Le Conseil d’État confirme l’annulation de l’élection municipale à Courtenay

Alors que le tribunal administratif avait décidé d’annuler l’élection de Philippe Follet aux municipales 2020, ce dernier portait recours au Conseil d’État. La décision a été confirmée et une peine d’inéligibilité d’un an a été prononcée à l’encontre de l’ancien maire. 
© Vincent Isore - MaxPPP

Philippe Follet n’est plus le maire de Courtenay. Le Conseil d’État a confirmé la décision d’annuler l’élection municipale de 2020 prise par le tribunal administratif d’Orléans en septembre dernier. En cause : l’inscription frauduleuse sur les listes électorales d’un colistier de Philippe Follet. 

Le 15 mars 2020, Philippe Follet (UDI) et sa liste "Un nouveau souffle pour Courtenay" étaient élus dès le premier tour en remportant le scrutin avec 50,40 % des voix. Peu après, les 2 listes perdantes, celle de Jean-Pascal Patard (Divers Centre) et celle de Daniel Dufay (Divers Droite) portent recours au tribunal administratif d’Orléans pour dénoncer l’irrégularité du scrutin. 
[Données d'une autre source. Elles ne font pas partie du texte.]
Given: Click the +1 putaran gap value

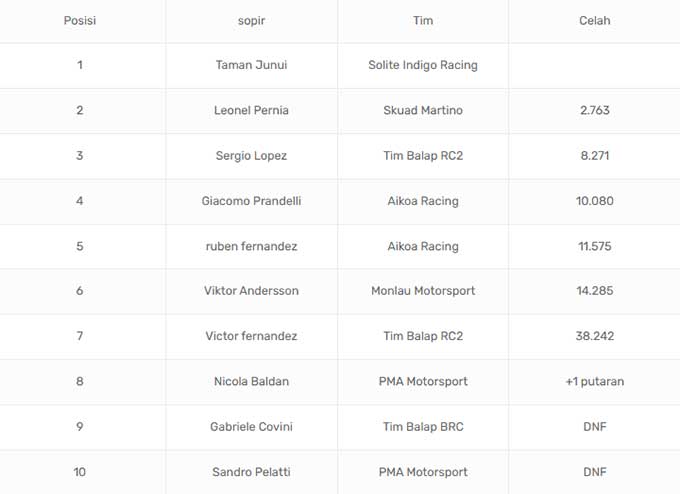Looking at the screenshot, I should [x=594, y=381].
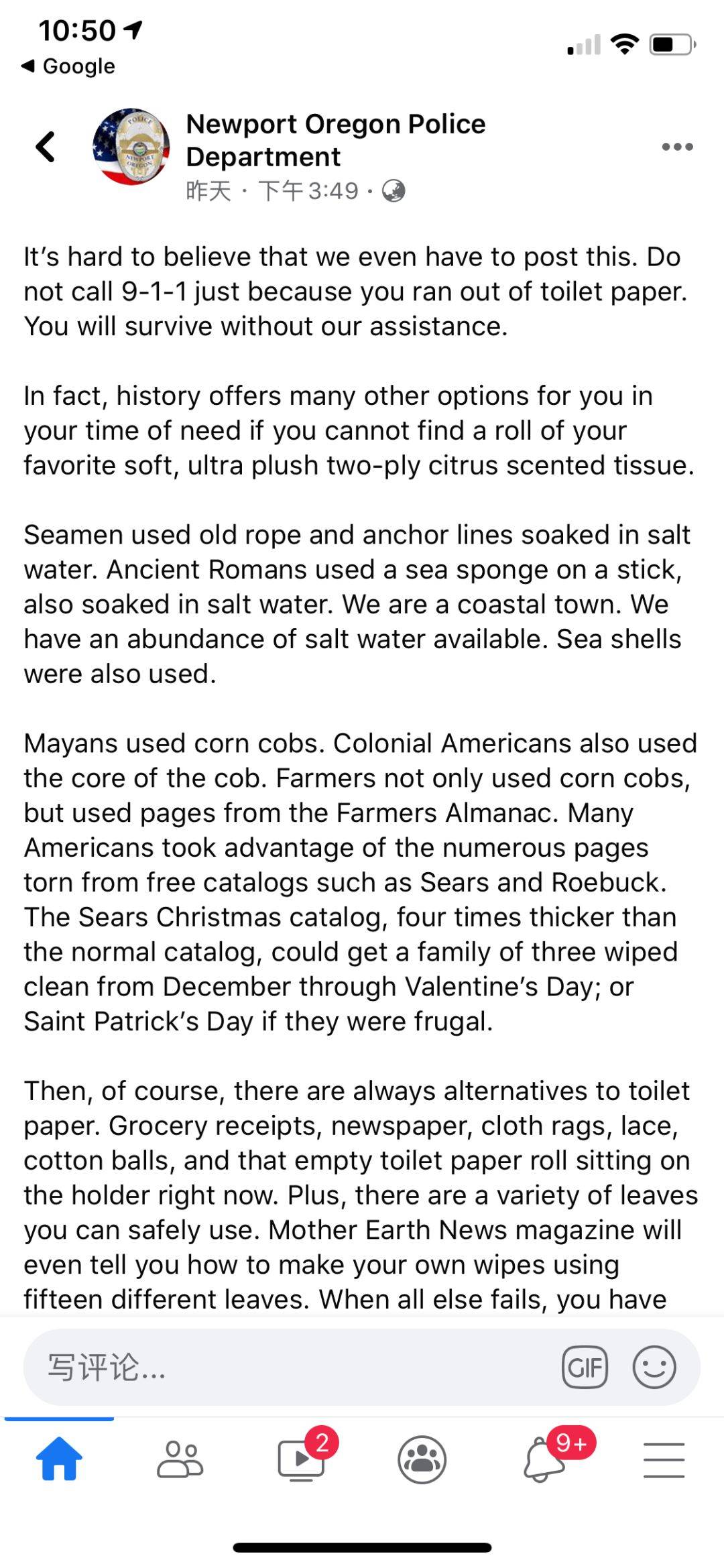Open the Friends tab

click(x=180, y=1459)
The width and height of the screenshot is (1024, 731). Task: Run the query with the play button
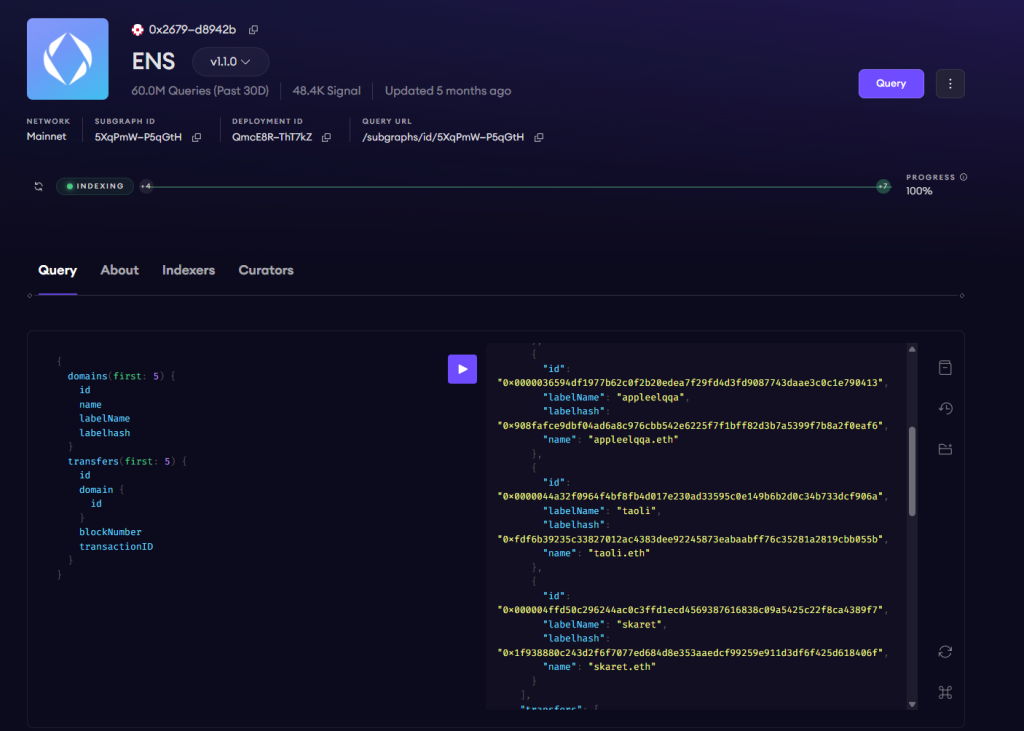pos(462,369)
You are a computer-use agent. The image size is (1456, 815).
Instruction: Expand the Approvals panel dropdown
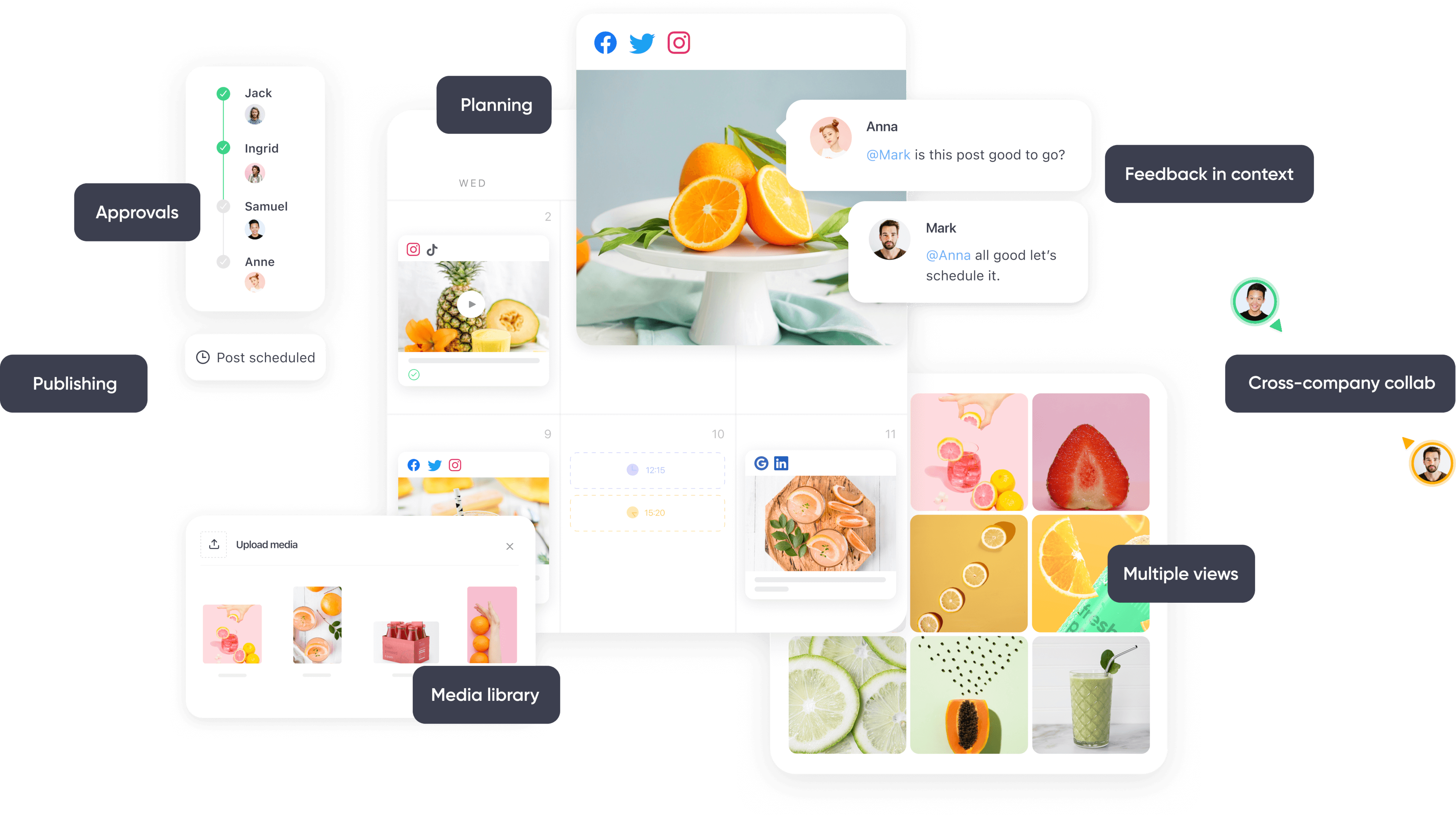(x=137, y=211)
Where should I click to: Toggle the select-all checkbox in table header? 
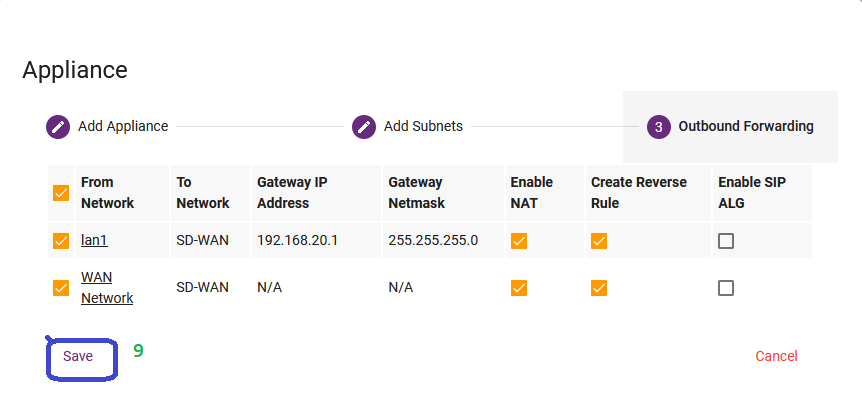(x=61, y=193)
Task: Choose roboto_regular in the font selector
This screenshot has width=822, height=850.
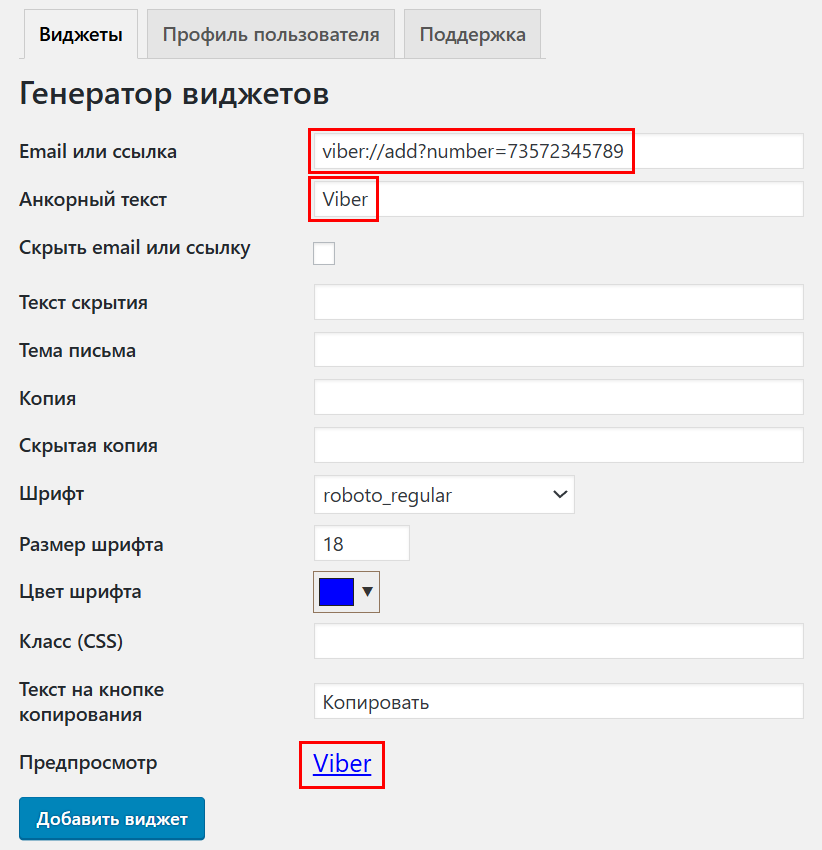Action: click(444, 494)
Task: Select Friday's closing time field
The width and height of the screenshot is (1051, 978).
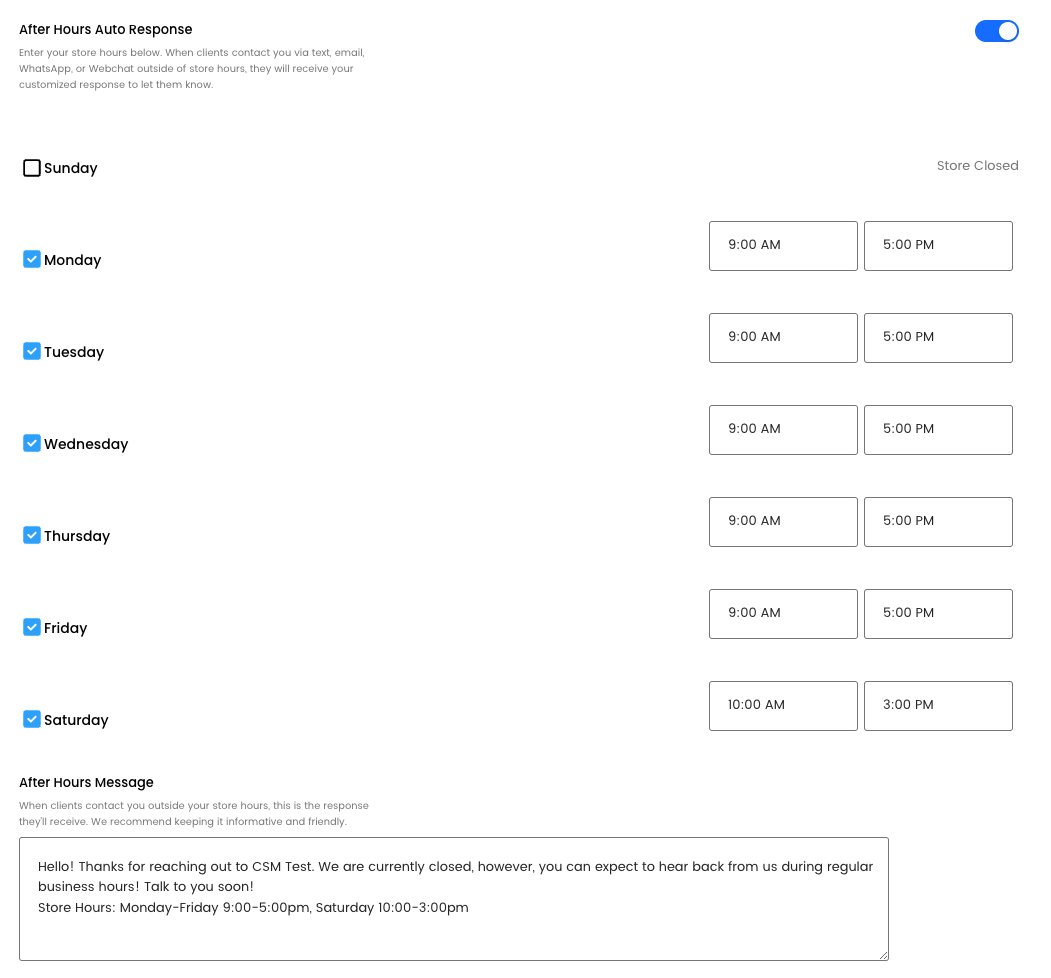Action: pyautogui.click(x=938, y=614)
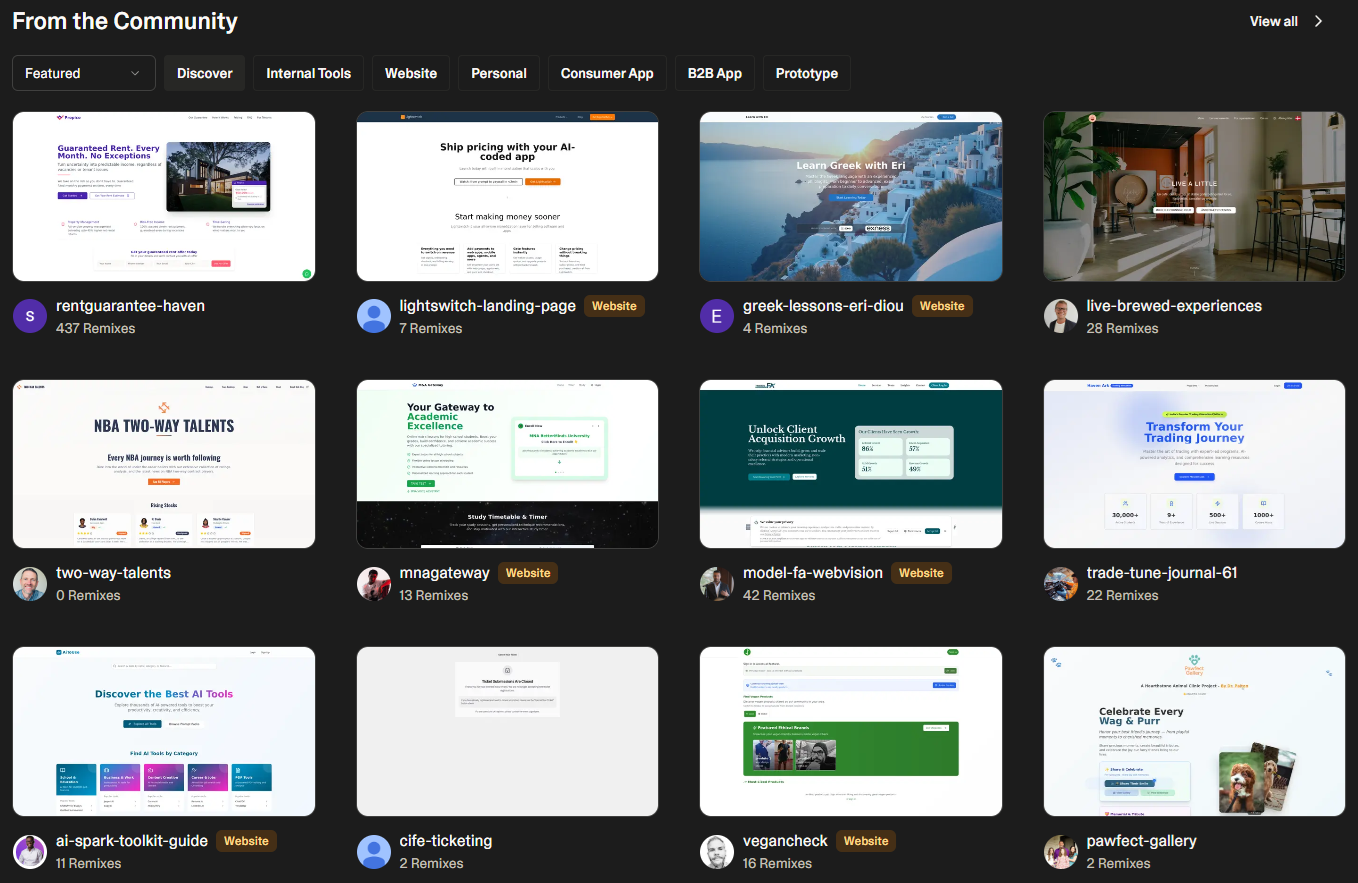
Task: Select the Discover filter tab
Action: 204,73
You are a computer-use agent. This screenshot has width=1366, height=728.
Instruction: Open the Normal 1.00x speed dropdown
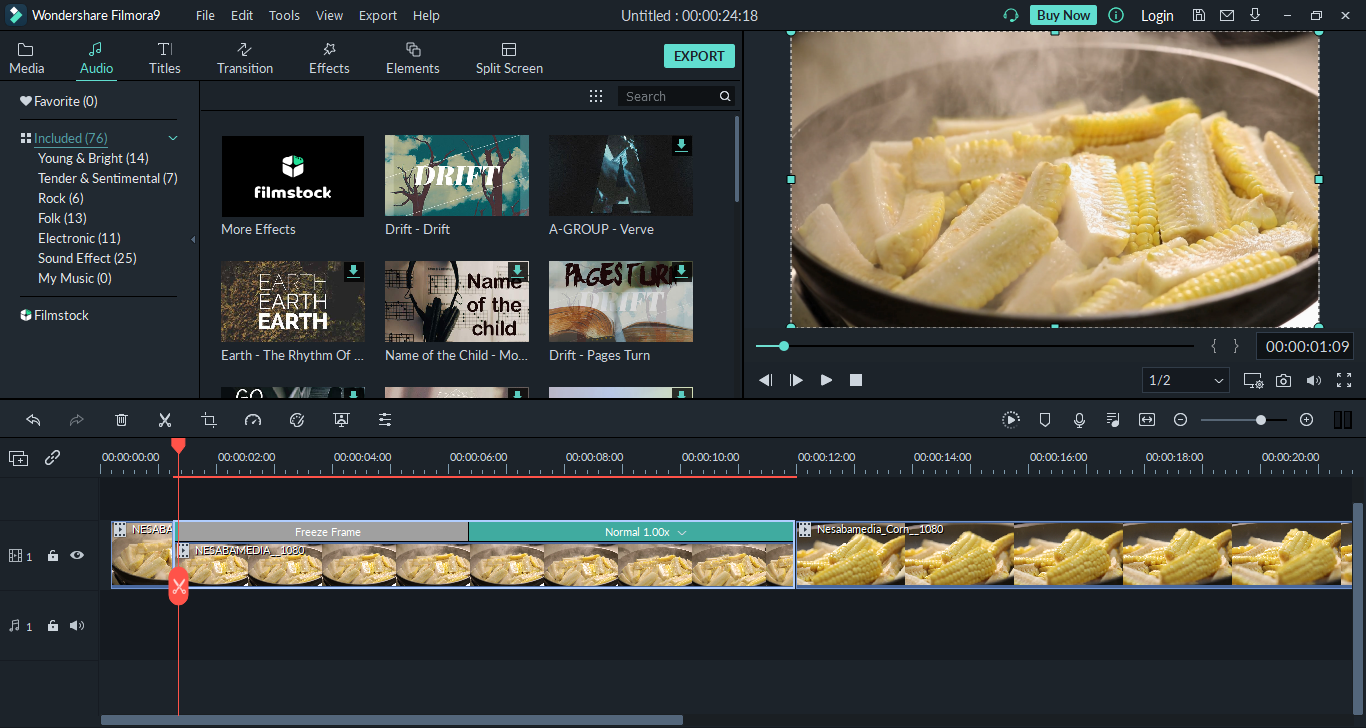click(682, 532)
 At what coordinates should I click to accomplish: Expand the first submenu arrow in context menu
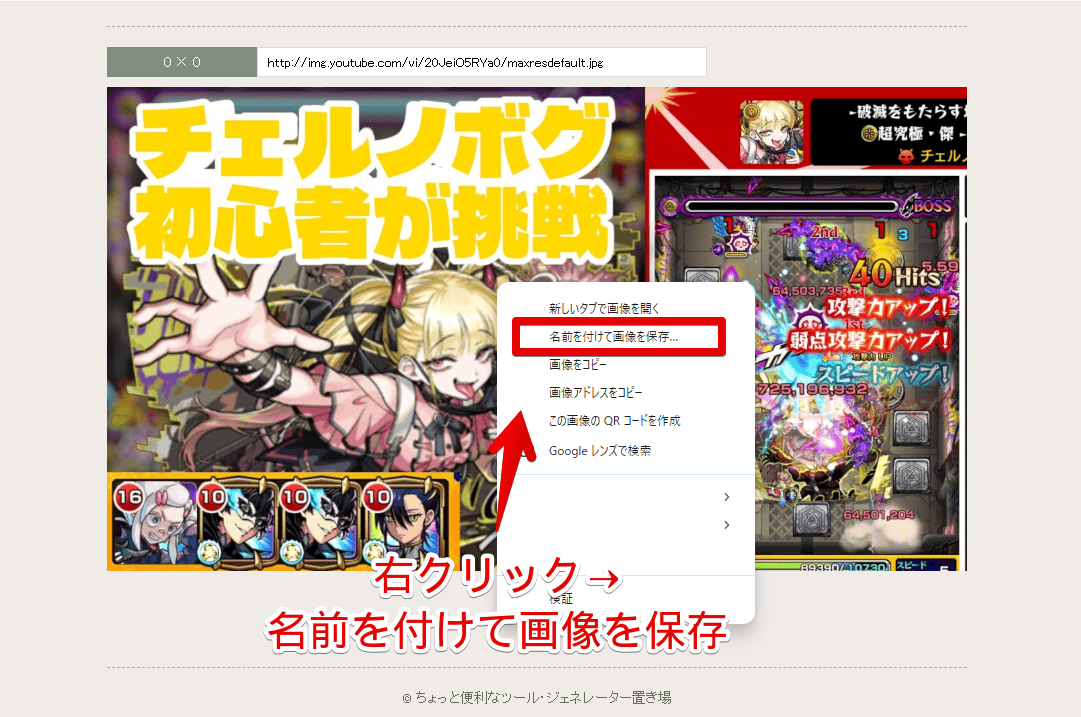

Une inscription frauduleuse sur les listes électorales

Si plusieurs points ont été soulevés, comme des pressions le jour des élections dans certains bureaux de vote, la décision est avant tout appuyée sur une inscription frauduleuse d’un des colistiers de Philippe Follet sur les listes électorales. En neuvième position sur la liste "Un nouveau souffle pour Courtenay", Dominique Brédeville, ancien directeur d’un centre de santé dans l’Yonne, était chargé de monter le Centre de santé de Courtenay juste avant les élections. Un calendrier qui interpelle car le centre de santé constituait un fort argument de campagne. 

Quelques jours à peine après l’élection, tout ne se passe pas comme prévu pour le nouveau maire et son colistier. Dominique Brédeville démissionne de son poste et témoigne auprès de la justice. Il indique alors avoir été contacté par Philippe Follet pour monter un centre de santé "au plus tard une semaine avant le premier tour des élections […] afin d’avoir un argument supplémentaire pour remporter les élections municipales", comme le rapporte la République du Centre. Il lui aurait été promis un poste d’adjoint à la mairie et une place de délégué communautaire, en échange. 

La sincérité du scrutin altérée

Dans le même temps, Dominique Brédeville dénonce une fausse attestation d’hébergement sur la commune de Courtenay qu'aurait produite par Philippe Follet lui-même afin qu’il puisse s’inscrire sur les listes électorales et ainsi se présenter sur sa liste. C’est notamment sur ce point que s’est appuyé le tribunal administratif d’Orléans au moment de rendre sa décision, le 29 septembre 2020, et d’annuler l’élection avec à la clé une année d’inéligibilité pour Philippe Follet. 

Mais ce dernier ne baisse pas les bras. Malgré les éléments, il décide de porter recours auprès du Conseil d’État et reste donc en poste en attendant la décision. Quelques mois plus tard, la décision tombe : le Conseil d’État confirme l’annulation de l’élection et l’inéligibilité d’une année pour Philippe Follet. Ce dernier n’a pu prouver que l’attestation d’hébergement qu’il a produit n’était pas fausse. Les juges du Conseil d’État expliquent leur décision au regard du "rôle confié par M. Follet à M. Bredeville dans la constitution d’un pôle de santé qui constituait un important argument de sa campagne". Ils considèrent donc que la sincérité du scrutin a été entravée. 

Une nouvelle élection doit donc se tenir dans les 3 mois suivant cette décision. En attendant, c’est une délégation spéciale nommée par le Préfet qui doit gérer la commune de Courtenay et organiser les élections à venir, comme le prévoit le Code général des collectivités territoriales. À la suite de la décision, Philippe Follet s’est confié à la République du Centre. Il indique que sa liste repartira pour la prochaine élection sous son "autorité morale" et qu’elle "gagnera une nouvelle fois". Il prévient ses adversaires : "Attention, ceux qui ont fait du Follet bashing ne gagneront pas les élections." L’élection municipale à venir et sa campagne s’annonce déjà mouvementée.